** WHAT YOU SHOULD DO **
Lines from the line with "Menu (249, 40)" to the line with "Help & FAQs (1794, 1020)" in the entries below, and only those, must be output exactly, with both ends included.

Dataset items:
---*---

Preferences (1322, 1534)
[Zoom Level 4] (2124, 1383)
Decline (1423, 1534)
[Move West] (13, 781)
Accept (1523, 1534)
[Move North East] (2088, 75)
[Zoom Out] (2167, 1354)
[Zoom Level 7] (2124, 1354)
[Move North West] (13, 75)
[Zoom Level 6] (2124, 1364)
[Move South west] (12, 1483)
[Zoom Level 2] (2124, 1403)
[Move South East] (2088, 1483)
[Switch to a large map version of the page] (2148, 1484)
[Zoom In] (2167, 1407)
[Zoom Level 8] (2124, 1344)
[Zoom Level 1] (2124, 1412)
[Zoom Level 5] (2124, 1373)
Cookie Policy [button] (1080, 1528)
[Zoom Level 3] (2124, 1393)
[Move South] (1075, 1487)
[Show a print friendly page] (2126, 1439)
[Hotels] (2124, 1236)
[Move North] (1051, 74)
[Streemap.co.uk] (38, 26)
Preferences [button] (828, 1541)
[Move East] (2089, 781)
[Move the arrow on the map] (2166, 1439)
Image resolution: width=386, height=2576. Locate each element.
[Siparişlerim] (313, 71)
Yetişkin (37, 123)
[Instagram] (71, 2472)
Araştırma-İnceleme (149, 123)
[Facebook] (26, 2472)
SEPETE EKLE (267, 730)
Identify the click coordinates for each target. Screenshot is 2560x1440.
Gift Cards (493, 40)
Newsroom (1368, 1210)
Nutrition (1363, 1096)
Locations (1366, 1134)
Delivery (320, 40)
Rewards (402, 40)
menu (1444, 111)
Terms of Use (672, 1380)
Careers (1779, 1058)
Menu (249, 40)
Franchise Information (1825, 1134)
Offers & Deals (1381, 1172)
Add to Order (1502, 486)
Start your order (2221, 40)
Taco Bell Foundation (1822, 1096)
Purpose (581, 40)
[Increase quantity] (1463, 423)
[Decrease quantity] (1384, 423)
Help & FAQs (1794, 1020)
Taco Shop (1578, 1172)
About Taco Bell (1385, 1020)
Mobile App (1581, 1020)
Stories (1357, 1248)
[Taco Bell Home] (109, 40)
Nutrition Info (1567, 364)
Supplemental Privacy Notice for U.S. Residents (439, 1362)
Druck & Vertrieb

---*---

** YOUR SOLUTION **
Menu (249, 40)
Franchise Information (1825, 1134)
Offers & Deals (1381, 1172)
Add to Order (1502, 486)
Start your order (2221, 40)
Taco Bell Foundation (1822, 1096)
Purpose (581, 40)
[Increase quantity] (1463, 423)
[Decrease quantity] (1384, 423)
Help & FAQs (1794, 1020)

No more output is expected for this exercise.